Irritable bowel syndrome (IBS) is a prevalent functional disorder, comprising constipation-predominant (IBS-C), diarrhea-predominant (IBS-D), and mixed (IBS-M) subtypes. Emerging research has shown that the pathophysiological influences of SIBO are significant in IBS, particularly in IBS-D. Variations in therapeutic responsiveness and diagnostic paradigms across IBS subtypes necessitate a tailored, subtype-specific management framework.

Methods

A review of identification strategies, SIBO subtype-specific prevalence, and treatment outcomes was supplemented through controlled randomized trials and observational studies. The treatment outcomes were evaluated in relation to SIBO and within the frameworks of rifaximin, neomycin, probiotics, and dietary modulation.

Results

The prevalence of SIBO is notably greater in IBS patients, particularly in those with IBS-D, with figures estimating ranges from 30 to 60% depending upon the diagnostic methods and cutoff thresholds. Though limited in its sensitivity and standardization, breath testing, particularly glucose hydrogen/methane tests, remains the most widely accessible diagnostic technique. Methane-predominant SIBO in IBS-C does respond better to rifaximin–neomycin combinations, but rifaximin provides strong symptom relief in IBS-D. Significant gaps persist, however, with the absence of longitudinal outcome measurements and standardization of IBS diagnostic criteria.
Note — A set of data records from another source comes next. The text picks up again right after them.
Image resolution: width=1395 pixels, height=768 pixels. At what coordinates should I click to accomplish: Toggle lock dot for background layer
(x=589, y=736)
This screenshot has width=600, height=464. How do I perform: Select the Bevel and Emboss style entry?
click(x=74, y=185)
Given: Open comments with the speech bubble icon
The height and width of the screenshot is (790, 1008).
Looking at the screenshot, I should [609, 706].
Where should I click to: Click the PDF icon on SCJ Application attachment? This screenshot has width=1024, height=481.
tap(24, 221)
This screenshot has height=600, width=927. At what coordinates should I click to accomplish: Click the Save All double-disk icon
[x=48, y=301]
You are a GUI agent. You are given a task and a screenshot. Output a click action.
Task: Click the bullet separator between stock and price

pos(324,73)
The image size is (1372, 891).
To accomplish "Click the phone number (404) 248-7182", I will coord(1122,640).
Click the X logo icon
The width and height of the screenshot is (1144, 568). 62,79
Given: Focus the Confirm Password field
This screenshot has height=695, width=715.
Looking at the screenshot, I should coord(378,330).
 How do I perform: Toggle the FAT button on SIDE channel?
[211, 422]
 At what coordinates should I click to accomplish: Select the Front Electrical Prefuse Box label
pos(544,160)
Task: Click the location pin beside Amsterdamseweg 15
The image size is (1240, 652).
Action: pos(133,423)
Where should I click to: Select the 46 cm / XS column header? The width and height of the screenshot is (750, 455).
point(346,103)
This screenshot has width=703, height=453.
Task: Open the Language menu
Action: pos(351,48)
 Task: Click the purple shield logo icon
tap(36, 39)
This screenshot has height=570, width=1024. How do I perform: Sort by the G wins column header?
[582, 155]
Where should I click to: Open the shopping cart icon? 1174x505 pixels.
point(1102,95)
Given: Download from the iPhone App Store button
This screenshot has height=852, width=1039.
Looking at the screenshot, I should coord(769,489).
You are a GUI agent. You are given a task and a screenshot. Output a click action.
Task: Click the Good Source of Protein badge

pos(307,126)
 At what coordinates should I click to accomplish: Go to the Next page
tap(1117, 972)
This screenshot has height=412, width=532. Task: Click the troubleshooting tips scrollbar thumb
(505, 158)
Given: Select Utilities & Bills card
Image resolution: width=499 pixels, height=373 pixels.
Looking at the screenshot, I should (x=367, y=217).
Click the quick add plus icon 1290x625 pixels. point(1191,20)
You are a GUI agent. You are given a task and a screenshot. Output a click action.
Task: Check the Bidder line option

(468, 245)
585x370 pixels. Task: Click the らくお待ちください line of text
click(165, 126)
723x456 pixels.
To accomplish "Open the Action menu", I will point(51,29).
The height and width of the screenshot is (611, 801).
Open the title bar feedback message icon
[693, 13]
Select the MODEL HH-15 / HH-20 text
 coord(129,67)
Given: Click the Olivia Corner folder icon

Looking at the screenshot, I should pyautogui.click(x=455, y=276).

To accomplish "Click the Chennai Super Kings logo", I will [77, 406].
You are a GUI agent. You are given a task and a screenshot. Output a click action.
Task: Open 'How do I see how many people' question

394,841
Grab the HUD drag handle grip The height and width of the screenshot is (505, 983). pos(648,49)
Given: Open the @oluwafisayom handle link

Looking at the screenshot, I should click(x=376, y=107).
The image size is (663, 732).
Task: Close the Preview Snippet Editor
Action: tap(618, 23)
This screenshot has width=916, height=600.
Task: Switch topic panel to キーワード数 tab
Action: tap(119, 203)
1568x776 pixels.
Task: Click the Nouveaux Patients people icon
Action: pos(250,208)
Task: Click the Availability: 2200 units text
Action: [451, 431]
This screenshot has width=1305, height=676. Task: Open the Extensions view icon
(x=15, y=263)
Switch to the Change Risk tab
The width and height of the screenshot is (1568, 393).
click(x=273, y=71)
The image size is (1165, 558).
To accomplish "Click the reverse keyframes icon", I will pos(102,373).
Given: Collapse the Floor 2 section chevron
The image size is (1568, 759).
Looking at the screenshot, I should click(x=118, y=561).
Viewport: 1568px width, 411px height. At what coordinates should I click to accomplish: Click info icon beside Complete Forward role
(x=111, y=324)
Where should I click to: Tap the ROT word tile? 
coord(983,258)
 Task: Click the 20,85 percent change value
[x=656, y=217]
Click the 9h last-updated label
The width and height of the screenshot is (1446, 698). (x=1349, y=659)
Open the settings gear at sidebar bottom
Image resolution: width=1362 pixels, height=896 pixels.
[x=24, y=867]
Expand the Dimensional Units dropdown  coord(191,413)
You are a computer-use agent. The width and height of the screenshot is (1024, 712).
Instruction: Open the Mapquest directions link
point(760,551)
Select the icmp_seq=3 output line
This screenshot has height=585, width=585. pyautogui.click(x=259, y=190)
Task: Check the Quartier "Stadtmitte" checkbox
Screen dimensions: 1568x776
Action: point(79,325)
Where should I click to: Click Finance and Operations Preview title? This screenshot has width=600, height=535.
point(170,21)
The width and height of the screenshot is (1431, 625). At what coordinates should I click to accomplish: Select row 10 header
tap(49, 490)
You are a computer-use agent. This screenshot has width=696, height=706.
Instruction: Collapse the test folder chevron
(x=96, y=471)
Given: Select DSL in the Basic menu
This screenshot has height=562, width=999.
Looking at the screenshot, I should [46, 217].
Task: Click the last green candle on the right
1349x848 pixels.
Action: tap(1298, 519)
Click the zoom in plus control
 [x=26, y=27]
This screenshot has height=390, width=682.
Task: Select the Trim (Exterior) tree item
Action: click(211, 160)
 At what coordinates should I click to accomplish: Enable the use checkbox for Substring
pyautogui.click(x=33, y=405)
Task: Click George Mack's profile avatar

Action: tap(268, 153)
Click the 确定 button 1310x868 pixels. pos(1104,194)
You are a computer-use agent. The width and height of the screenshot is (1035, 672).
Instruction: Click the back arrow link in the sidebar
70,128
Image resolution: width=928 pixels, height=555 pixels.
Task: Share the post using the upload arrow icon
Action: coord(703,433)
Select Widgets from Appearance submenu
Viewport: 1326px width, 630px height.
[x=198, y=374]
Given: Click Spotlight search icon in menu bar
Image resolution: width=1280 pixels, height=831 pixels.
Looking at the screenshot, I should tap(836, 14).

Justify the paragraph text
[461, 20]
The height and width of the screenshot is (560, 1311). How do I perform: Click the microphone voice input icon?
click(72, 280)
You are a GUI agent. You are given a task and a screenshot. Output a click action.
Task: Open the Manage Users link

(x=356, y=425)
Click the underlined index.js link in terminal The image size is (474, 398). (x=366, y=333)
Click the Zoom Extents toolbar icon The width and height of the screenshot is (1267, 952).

In order to improve the care for IBS patients, the strategies targeting precision medicine with microbiota profiling and algorithm-driven personalized therapies must be accorded priority.

Conclusions

SIBO is increasingly recognized as a potential contributor in a subset of patients with IBS, with rifaximin being most beneficial for IBS-D, particularly when utilized in addition to dietary measures. IBS-C and IBS-M require individualized, multimodal therapy, and future studies should direct efforts toward subtype-specific, precision medicine treatments for improved long-term outcomes.